By Adedapo Adesanya
Oil futures fell for a third day on Wednesday as ongoing concerns about demand, the strengthening Dollar and expectations for more interest rate hikes by major central banks weighed on the market.
As a result, the Brent crude futures shrank by $1.84 or 2 per cent to $92.45 per barrel, while the United States West Texas Intermediate crude futures contracted by $2.08 or 2.3 per cent to $87.27 per barrel.
Prices depreciated yesterday as the Organisation of the Petroleum Exporting Countries (OPEC) and the United States Energy Department slashed their demand outlooks.
OPEC cut its 2022 forecast for growth in world oil demand for a fourth time since April and trimmed next year’s projection, citing slowing economies, the resurgence of China’s COVID-19 containment measures and high inflation as the reasons.
“The world economy has entered into a time of heightened uncertainty and rising challenges, amid ongoing high inflation levels, monetary tightening by major central banks, high sovereign debt levels in many regions as well as ongoing supply issues,” OPEC said in the report.
“The slowing economic growth and a possible resurgence of COVID restrictions in China and elsewhere are expected to impact oil demand in 2022 and 2023,” OPEC added.
Oil demand will increase by 2.64 million barrels per day or 2.7 per cent in 2022, the cartel said in a monthly report, down 460,000 barrels per day from the previous forecast.
The lower demand outlook gives additional context for last week’s move by OPEC and its allies, known as OPEC+, to make their largest cut in output since 2020 to support the market.
Together with allies, including Russia, OPEC sent prices rising when it agreed to cut supply by 2 million barrels per day.
Amid this, OPEC is pumping far less than called for by the OPEC+ agreement due to under-investment in oilfields by some members, including Nigeria.
The United States criticised the decision.

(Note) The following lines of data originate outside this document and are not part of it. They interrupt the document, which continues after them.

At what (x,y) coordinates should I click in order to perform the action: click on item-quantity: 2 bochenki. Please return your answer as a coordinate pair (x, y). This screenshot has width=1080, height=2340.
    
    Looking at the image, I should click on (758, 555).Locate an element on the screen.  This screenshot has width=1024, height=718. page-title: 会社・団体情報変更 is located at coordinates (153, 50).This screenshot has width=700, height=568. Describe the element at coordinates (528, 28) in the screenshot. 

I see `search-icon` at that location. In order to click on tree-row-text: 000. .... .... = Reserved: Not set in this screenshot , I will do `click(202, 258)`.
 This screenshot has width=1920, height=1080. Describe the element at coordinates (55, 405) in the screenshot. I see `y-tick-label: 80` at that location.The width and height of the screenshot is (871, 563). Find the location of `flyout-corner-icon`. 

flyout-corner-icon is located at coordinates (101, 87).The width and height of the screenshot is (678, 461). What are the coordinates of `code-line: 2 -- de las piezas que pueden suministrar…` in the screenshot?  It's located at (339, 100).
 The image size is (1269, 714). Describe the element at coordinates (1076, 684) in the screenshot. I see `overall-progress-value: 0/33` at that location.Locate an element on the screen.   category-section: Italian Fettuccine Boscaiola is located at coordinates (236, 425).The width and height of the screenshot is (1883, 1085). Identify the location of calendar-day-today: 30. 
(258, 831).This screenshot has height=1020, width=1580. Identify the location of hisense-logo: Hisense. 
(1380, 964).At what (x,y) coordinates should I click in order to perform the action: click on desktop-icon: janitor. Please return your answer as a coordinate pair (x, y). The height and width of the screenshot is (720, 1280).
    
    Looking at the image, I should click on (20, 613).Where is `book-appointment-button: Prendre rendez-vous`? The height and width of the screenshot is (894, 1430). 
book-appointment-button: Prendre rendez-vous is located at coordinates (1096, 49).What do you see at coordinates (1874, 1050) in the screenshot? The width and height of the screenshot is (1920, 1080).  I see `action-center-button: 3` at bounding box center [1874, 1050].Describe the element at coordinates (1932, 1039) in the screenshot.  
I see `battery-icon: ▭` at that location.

However, on Wednesday, the US Energy Department also lowered its expectations for global output and consumption in 2023.
The market is under pressure as well from the American Dollar, which continued its rally against other low-yielding currencies.
The US Federal Reserve’s commitment to keep raising interest rates to tackle high inflation has boosted yields, making the US currency more attractive to foreign investors.
Earlier in the week, the International Monetary Fund (IMF) cut its global growth forecast for 2023 and warned of increasing risk of a global recession.